John Singer Sargent (1856-1925)
John Singer Sargent (1856-1925)

Boats, Venice

Details
John Singer Sargent (1856-1925)
Boats, Venice
signed 'John S Sargent' (lower left)
watercolor on paper
14 x 19¾ in. (35.6 x 50.2 cm.)
Executed in 1903.
Provenance
Robert Erskine Childers, gift of the artist, circa 1904.
By descent in the family.
Doll and Richards, Boston, Massachusetts, 1938.
John Dane, Brookline, Massachusetts, 1938.
By descent to the present owner.
Exhibited
Boston, Massachusetts, Museum of Fine Arts, 1987.
New York, Adelson Galleries, Inc., Sargent Abroad: An Exhibition, November 7-December 13, 1997.

Lot Essay

John Singer Sargent mastered the use of watercolor and his efforts in that medium are some of the most dashing and boldly drawn works in American art. His brushstroke is unfailingly confident, his colors strikingly vibrant, his execution seemingly spontaneous. In Boats, Venice, Sargent has used a bright and broad palette and water-level point of view to depict a grouping of docked sailboats.

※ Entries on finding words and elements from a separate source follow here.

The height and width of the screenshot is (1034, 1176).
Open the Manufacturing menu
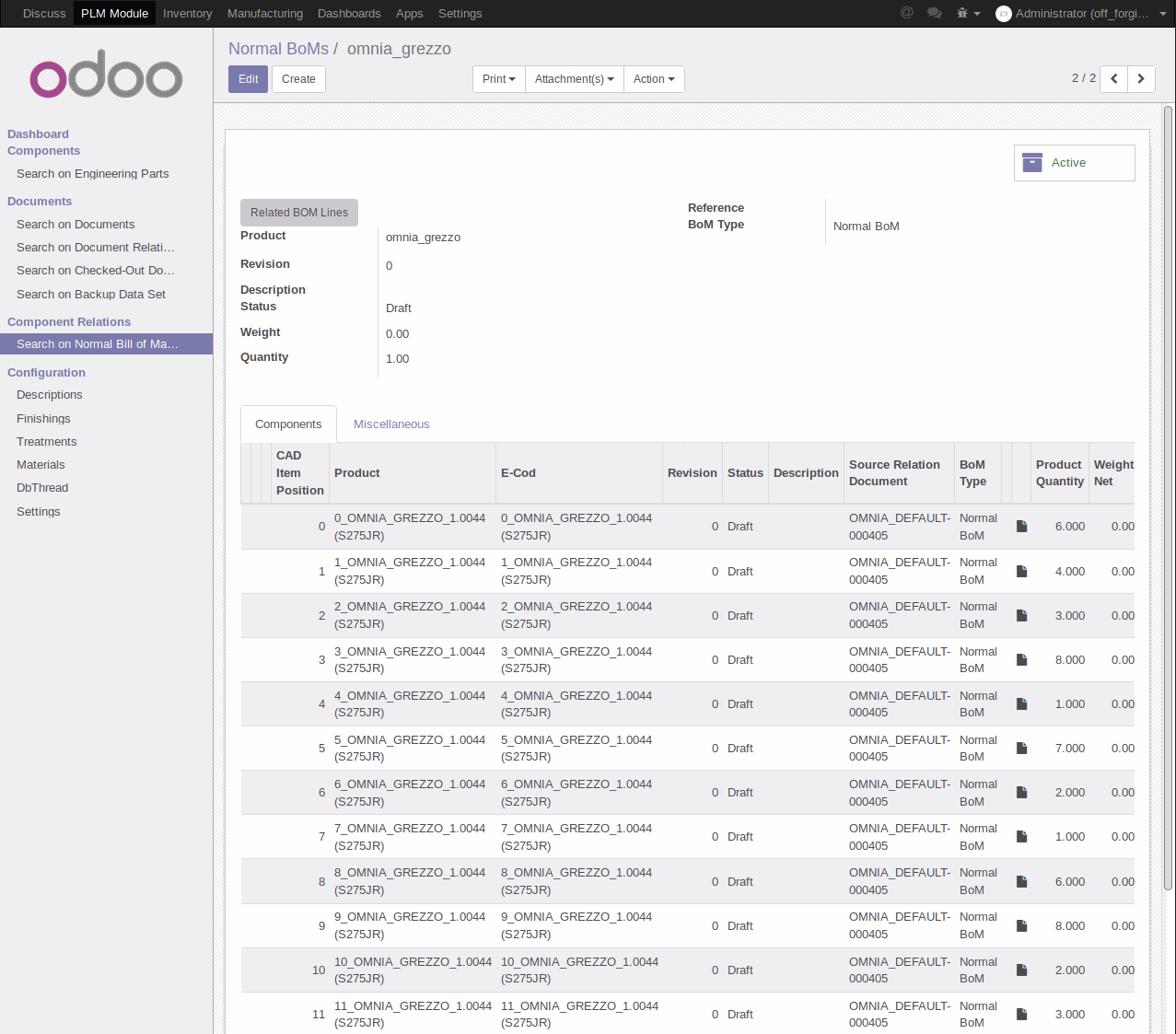coord(264,13)

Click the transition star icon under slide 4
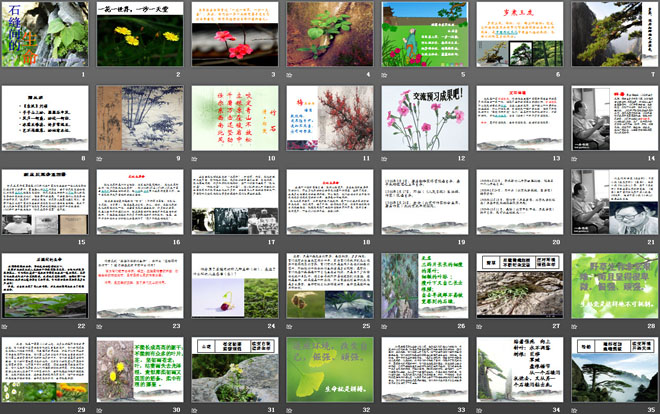point(290,74)
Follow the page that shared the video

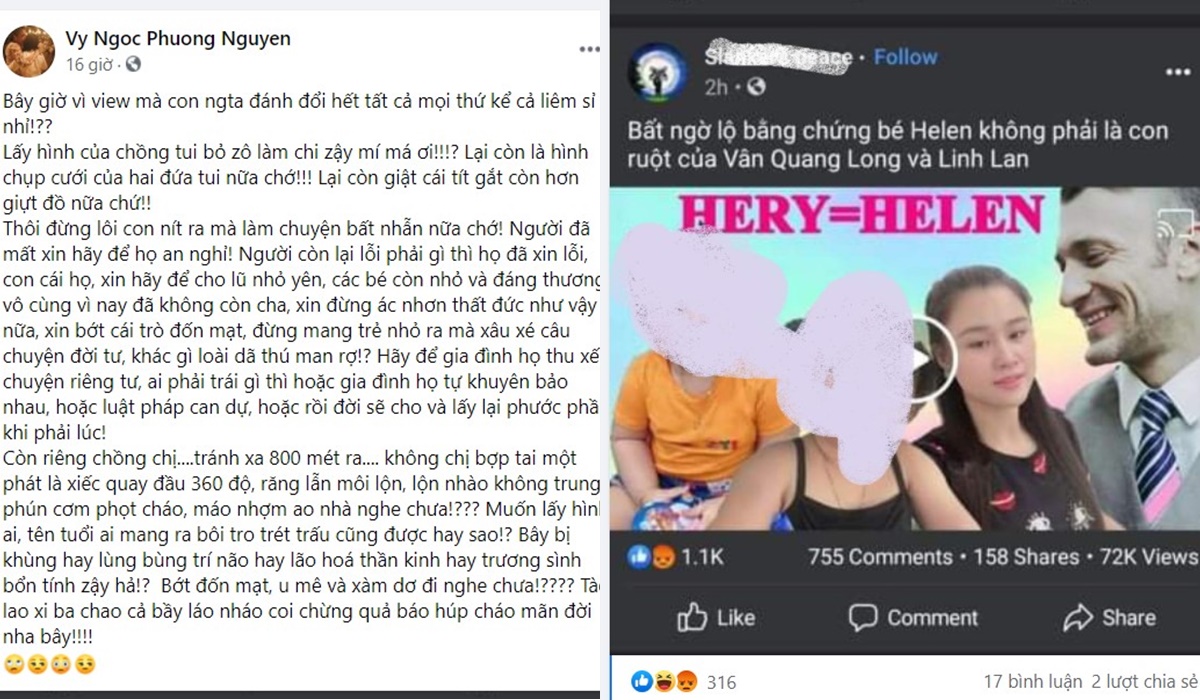[x=905, y=57]
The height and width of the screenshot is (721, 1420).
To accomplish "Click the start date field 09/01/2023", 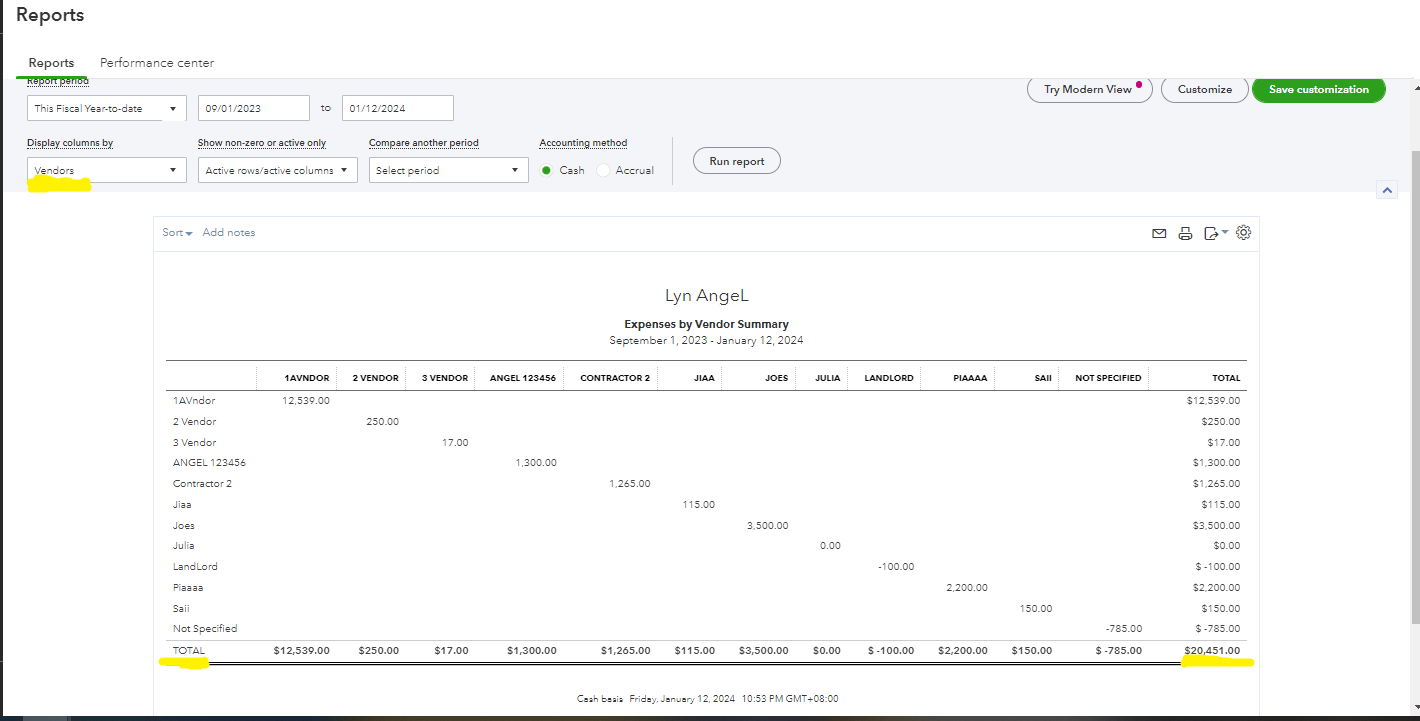I will [254, 108].
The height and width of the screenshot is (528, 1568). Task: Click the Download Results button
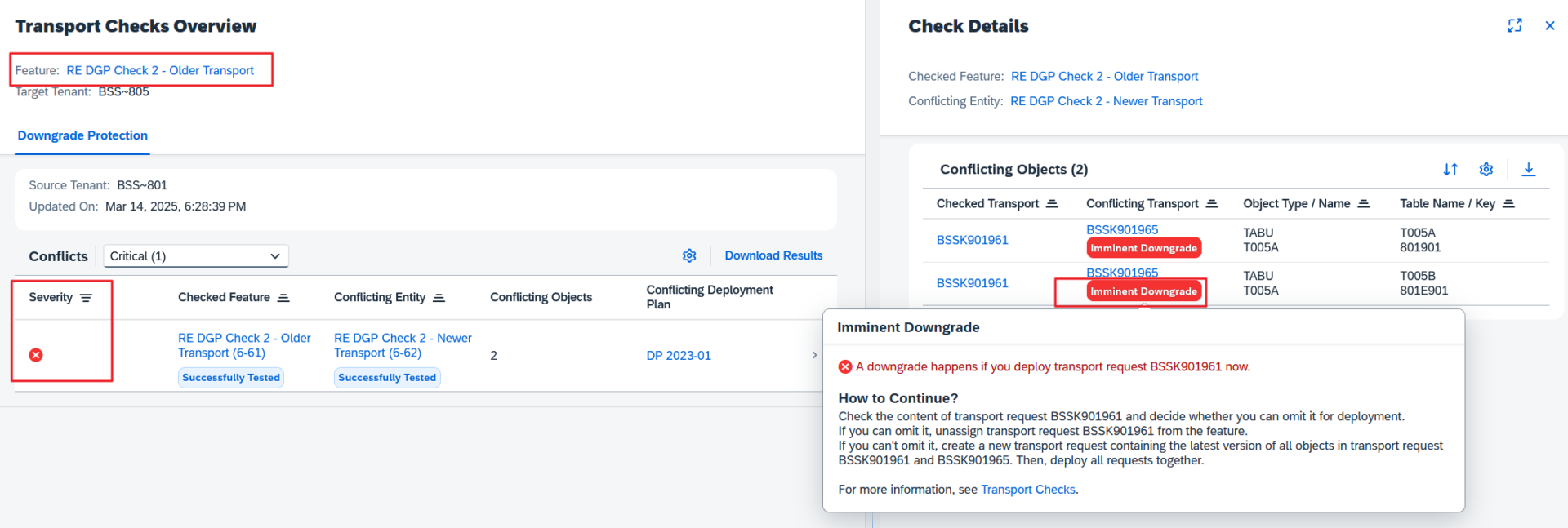click(x=773, y=255)
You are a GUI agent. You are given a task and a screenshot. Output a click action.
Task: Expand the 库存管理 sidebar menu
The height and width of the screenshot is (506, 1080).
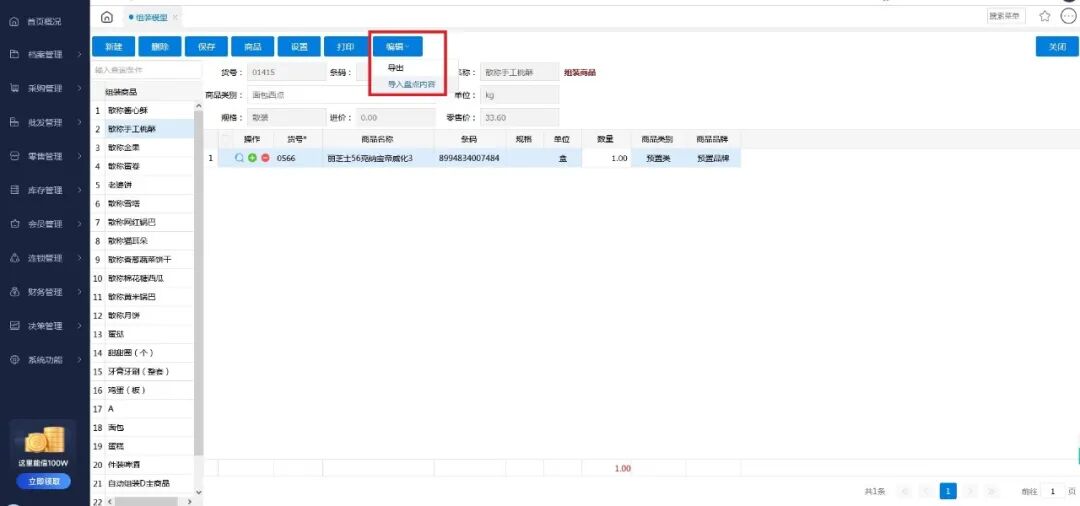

In the present work, Sargent takes advantage of the various angles and diagonals provided to him -- by the boats' rigging, masts, booms, hulls, and anchor chains -- to balance his picture. Sargent often chose his architectural and otherwise non-figural subjects based on their compositional possibilities, especially the works he painted of his beloved Venetian canals, where he would use the angles and intersections of buildings' interactions with each other and with the water's surface. The present work is dominated by three main aspects. The first is a line down the center of the work, defined chiefly by the prow of the near boat and its reflection. The other two consist of mirror-image diagonals that intersect at this vertical center line; at the bottom of the work the anchor line meets the seam between two of the hull's boards; at the top a boat's boom on the right cuts a diagonal into another boom, wrapped in a sail, at upper left. The careful composition belies the effortless look of this work, a stunning example of Sargent's bravura work in watercolor.

Evan Charteris, Sargent's friend and early biographer, remarked about his watercolor technique: "They have a happy air of impromptu of the artist having come upon a scene at a particular moment and there and then translated it into paint. He set his fact against anything like 'picture-making;' his watercolors are fragmentary-pieces of the visible world broken off because they appealed to his eye. His power is displayed in the supremacy of his drawing, the opulence of his color, the skill of his statement, finite as it often is, and the glowing warmth of his sunlit scenes. And in these he excels, not so much by the subtlety of his omissions as by the harmony of his assertions and his exuberant objectivity." (John Sargent, New York, 1927, p. 224)

This work will be included in the forthcoming John Singer Sargent catalogue raisonné by Richard Ormond and Elaine Kilmurray, in collaboration with Warren Adelson and Elizabeth Oustinoff.